Cette publication de l’ICSM présente des données primaires des prix des articles alimentaires et non-alimentaires collectées par les partenaires de l’ICSM avec l’outil de collecte commun.
MESSAGES CLÉS
• Le coût médian du MEB, calculé sur l’ensemble des marchés évalués, resté stable entre janvier et février. Il s’élevait à 381'196 francs congolais (FC) et variait de 254'867 FC au marché Kamalenga à Tshikapa à 727'741 FC au marché central de Bolobo à Bolobo.
• En février, les marchés évalués dans le territoire d'Uvira au Sud-Kivu ont enregistré des hausses du coût médian du MEB. Les prix de la farine de manioc et des haricots ont augmenté considérablement aux marchés central et Congolais. Selon un média local, cette situation résulterait en partie de la fermeture des frontières avec le Burundi3.
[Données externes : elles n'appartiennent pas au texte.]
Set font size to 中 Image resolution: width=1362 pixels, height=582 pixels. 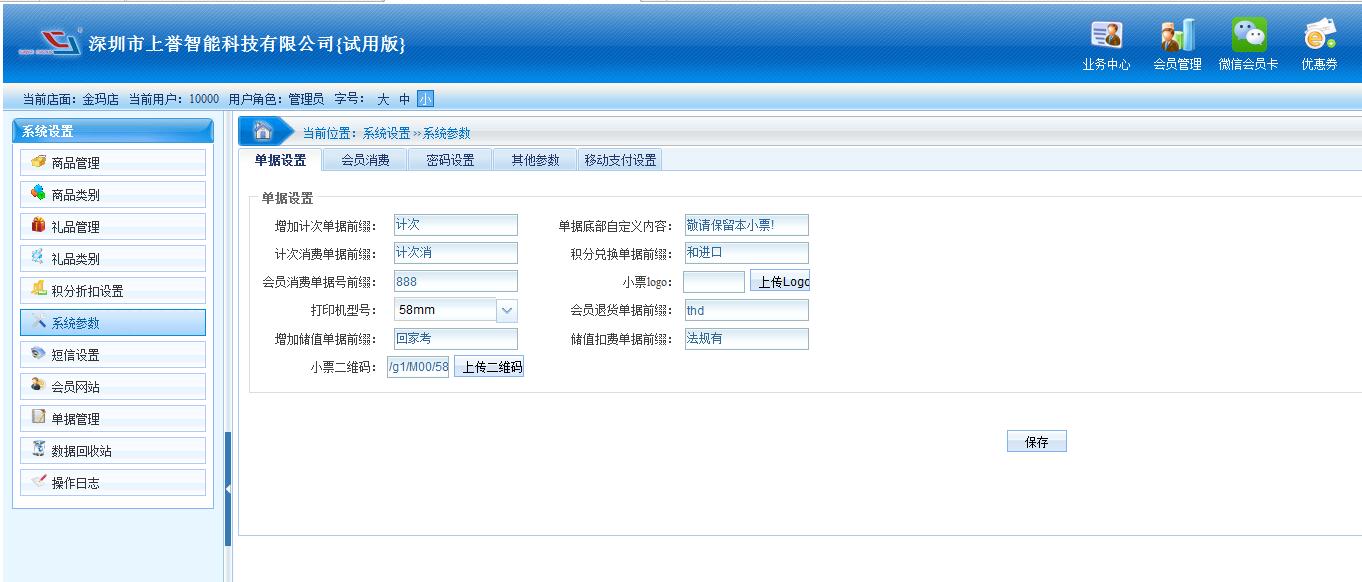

• Dans le territoire de Mahagi, la majorité des marchés suivis (4 sur 5) ont enregistré une forte hausse du coût médian du MEB entre janvier et février, principalement portée par l’augmentation des prix des produits alimentaires, notamment la farine de maïs et les haricots, ainsi que de certains articles non alimentaires comme le savon. Malgré ces hausses marquées, peu de commerçants ont déclaré une augmentation des prix, qu’ils attribuent principalement à la hausse des coûts imposés par les fournisseurs.
• Les marchés évalués dans le territoire de Kahele avaient globalement des problèmes graves de fonctionnalité. Une faible abordabilité des prix des produits, déjà constaté en janvier, s’est cumulée à une accessibilité physique réduite aux marchés, ce qui explique cette détérioration.